Listed records:
━━━
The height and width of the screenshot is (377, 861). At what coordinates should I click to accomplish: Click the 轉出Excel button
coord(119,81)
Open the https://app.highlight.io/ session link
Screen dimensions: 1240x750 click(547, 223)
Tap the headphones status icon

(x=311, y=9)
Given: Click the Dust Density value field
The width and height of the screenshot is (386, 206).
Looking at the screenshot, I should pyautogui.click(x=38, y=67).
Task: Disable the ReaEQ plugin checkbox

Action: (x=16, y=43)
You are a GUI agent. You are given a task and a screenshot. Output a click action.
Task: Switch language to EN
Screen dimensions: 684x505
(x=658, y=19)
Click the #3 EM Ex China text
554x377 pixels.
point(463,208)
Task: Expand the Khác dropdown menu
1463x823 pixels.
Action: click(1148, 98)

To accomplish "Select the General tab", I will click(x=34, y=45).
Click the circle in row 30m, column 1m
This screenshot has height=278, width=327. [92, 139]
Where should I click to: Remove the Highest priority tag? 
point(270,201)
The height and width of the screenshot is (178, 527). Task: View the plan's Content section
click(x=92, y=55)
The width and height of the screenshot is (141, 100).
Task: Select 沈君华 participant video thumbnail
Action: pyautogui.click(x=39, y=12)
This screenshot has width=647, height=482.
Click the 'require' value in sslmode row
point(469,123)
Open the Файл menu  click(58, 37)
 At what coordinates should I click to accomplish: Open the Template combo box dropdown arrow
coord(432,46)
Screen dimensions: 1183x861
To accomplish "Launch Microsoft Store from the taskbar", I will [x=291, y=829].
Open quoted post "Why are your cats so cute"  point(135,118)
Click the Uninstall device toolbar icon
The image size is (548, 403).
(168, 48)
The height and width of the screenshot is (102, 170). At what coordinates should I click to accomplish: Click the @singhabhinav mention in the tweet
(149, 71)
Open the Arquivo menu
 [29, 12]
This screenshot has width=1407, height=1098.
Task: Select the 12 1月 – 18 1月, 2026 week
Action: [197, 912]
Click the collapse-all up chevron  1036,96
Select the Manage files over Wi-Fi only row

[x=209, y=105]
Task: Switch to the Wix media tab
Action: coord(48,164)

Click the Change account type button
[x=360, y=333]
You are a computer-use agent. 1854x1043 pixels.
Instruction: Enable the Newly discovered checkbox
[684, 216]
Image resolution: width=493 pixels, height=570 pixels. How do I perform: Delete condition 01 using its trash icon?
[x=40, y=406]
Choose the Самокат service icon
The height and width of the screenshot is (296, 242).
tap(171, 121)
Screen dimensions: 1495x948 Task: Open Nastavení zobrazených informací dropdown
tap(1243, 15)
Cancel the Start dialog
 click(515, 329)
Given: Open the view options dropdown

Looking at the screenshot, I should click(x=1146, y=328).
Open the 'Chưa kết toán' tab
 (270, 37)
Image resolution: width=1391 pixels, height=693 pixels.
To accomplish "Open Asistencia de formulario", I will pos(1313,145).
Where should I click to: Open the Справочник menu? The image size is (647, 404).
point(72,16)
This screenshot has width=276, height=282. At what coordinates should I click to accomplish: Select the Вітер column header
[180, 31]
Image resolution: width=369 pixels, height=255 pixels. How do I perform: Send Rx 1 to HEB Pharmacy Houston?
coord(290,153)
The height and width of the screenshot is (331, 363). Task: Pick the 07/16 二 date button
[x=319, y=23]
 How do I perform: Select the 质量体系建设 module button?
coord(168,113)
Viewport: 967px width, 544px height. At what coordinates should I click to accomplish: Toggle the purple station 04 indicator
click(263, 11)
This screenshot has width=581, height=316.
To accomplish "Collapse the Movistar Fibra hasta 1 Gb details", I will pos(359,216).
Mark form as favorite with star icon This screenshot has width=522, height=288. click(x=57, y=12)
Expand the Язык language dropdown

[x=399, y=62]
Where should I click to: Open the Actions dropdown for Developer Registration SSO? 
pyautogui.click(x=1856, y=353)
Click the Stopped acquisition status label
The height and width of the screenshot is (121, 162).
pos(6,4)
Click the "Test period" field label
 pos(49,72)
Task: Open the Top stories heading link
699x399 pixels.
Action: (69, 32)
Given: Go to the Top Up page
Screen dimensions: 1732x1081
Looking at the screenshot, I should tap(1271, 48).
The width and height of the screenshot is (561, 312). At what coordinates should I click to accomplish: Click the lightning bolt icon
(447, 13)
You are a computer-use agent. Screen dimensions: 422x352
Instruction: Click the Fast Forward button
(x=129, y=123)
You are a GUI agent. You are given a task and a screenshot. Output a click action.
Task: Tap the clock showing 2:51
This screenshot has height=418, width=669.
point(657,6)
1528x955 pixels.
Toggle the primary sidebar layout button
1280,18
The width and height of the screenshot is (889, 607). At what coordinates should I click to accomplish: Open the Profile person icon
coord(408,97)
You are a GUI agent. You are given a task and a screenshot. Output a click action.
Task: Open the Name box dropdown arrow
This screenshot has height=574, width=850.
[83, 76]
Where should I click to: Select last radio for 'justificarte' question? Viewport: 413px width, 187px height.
━━━
Reproduce, word for word, the lines of the listing from the one containing "Given: Click the Dust Density value field" through the one containing "Action: (x=16, y=43)", inclusive.

Given: Click the Dust Density value field
The width and height of the screenshot is (386, 206).
Looking at the screenshot, I should pyautogui.click(x=38, y=67).
Task: Disable the ReaEQ plugin checkbox

Action: (x=16, y=43)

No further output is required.